### Records to process
start
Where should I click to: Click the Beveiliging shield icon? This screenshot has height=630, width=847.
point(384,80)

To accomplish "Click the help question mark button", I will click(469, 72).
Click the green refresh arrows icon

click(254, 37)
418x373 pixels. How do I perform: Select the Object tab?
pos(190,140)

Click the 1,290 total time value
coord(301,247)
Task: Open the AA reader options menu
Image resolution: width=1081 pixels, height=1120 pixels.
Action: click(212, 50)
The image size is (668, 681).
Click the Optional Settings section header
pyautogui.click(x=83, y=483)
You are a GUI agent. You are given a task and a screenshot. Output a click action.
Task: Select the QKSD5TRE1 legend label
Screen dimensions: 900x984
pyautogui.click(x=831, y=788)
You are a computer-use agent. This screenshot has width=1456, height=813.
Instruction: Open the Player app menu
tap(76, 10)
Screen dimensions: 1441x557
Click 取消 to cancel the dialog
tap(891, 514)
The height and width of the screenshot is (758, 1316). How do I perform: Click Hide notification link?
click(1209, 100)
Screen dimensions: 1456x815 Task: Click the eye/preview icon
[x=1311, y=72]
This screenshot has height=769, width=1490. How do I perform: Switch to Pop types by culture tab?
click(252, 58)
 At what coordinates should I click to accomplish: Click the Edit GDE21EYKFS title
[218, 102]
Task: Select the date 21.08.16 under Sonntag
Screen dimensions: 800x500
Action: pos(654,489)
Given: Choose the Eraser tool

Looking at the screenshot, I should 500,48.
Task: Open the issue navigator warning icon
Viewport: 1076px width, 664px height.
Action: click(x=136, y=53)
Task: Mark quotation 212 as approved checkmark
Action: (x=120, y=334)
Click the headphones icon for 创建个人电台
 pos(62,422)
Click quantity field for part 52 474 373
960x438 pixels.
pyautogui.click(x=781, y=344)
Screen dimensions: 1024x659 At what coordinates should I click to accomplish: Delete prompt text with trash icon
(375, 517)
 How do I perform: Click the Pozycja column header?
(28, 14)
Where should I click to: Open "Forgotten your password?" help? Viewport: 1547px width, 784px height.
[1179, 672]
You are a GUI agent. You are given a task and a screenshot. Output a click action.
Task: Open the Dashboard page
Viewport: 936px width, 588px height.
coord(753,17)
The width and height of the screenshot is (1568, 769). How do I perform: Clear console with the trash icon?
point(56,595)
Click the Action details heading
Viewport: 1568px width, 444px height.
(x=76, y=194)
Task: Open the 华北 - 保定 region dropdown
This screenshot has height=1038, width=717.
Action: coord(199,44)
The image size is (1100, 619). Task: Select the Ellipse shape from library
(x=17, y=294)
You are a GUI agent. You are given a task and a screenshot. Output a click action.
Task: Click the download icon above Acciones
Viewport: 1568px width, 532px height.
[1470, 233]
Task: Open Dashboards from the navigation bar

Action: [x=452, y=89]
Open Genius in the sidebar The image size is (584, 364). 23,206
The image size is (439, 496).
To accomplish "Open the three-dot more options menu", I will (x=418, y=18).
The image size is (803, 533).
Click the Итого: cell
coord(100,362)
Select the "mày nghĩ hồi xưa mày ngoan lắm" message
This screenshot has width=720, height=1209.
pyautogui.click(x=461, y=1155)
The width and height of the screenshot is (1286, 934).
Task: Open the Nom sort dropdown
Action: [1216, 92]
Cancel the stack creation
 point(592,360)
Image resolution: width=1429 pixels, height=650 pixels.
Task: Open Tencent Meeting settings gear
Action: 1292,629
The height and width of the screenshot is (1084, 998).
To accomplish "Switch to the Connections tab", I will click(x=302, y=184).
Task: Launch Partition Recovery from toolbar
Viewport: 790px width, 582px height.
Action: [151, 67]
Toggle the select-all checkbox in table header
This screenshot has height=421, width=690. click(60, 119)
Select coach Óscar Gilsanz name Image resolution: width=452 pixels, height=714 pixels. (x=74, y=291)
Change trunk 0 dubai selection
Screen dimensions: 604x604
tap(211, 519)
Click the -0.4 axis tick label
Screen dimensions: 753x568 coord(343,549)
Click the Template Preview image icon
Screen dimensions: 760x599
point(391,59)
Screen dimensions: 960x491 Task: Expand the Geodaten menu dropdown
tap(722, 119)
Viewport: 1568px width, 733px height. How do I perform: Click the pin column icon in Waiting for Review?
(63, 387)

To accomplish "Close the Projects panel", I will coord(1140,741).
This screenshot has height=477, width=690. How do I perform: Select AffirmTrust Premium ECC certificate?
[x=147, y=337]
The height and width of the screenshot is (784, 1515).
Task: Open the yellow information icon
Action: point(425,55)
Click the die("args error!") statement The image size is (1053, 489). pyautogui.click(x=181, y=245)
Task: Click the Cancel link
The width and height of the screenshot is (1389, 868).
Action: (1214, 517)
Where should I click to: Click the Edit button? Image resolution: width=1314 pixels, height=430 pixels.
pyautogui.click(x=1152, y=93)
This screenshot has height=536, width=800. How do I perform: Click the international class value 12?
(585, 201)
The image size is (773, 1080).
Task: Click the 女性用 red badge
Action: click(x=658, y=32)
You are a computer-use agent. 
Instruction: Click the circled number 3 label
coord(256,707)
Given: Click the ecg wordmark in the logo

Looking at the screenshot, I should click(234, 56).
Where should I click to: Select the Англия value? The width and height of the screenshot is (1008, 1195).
end
### Exercise brief
Please reproduce the records word for word, starting at their first line and stopping after the line that contains "[1179, 672]".

### Response to the task
Where should I click to: Click the Beveiliging shield icon? This screenshot has height=630, width=847.
point(384,80)

To accomplish "Click the help question mark button", I will click(469, 72).
Click the green refresh arrows icon

click(254, 37)
418x373 pixels. How do I perform: Select the Object tab?
pos(190,140)

Click the 1,290 total time value
coord(301,247)
Task: Open the AA reader options menu
Image resolution: width=1081 pixels, height=1120 pixels.
Action: click(212, 50)
The image size is (668, 681).
Click the Optional Settings section header
pyautogui.click(x=83, y=483)
You are a GUI agent. You are given a task and a screenshot. Output a click action.
Task: Select the QKSD5TRE1 legend label
Screen dimensions: 900x984
pyautogui.click(x=831, y=788)
You are a computer-use agent. This screenshot has width=1456, height=813.
Instruction: Open the Player app menu
tap(76, 10)
Screen dimensions: 1441x557
Click 取消 to cancel the dialog
tap(891, 514)
The height and width of the screenshot is (758, 1316). How do I perform: Click Hide notification link?
click(1209, 100)
Screen dimensions: 1456x815 Task: Click the eye/preview icon
[x=1311, y=72]
This screenshot has height=769, width=1490. How do I perform: Switch to Pop types by culture tab?
click(252, 58)
 At what coordinates should I click to accomplish: Click the Edit GDE21EYKFS title
[218, 102]
Task: Select the date 21.08.16 under Sonntag
Screen dimensions: 800x500
Action: pos(654,489)
Given: Choose the Eraser tool

Looking at the screenshot, I should 500,48.
Task: Open the issue navigator warning icon
Viewport: 1076px width, 664px height.
Action: click(x=136, y=53)
Task: Mark quotation 212 as approved checkmark
Action: (x=120, y=334)
Click the headphones icon for 创建个人电台
 pos(62,422)
Click quantity field for part 52 474 373
960x438 pixels.
pyautogui.click(x=781, y=344)
Screen dimensions: 1024x659 At what coordinates should I click to accomplish: Delete prompt text with trash icon
(375, 517)
 How do I perform: Click the Pozycja column header?
(28, 14)
Where should I click to: Open "Forgotten your password?" help? Viewport: 1547px width, 784px height.
[1179, 672]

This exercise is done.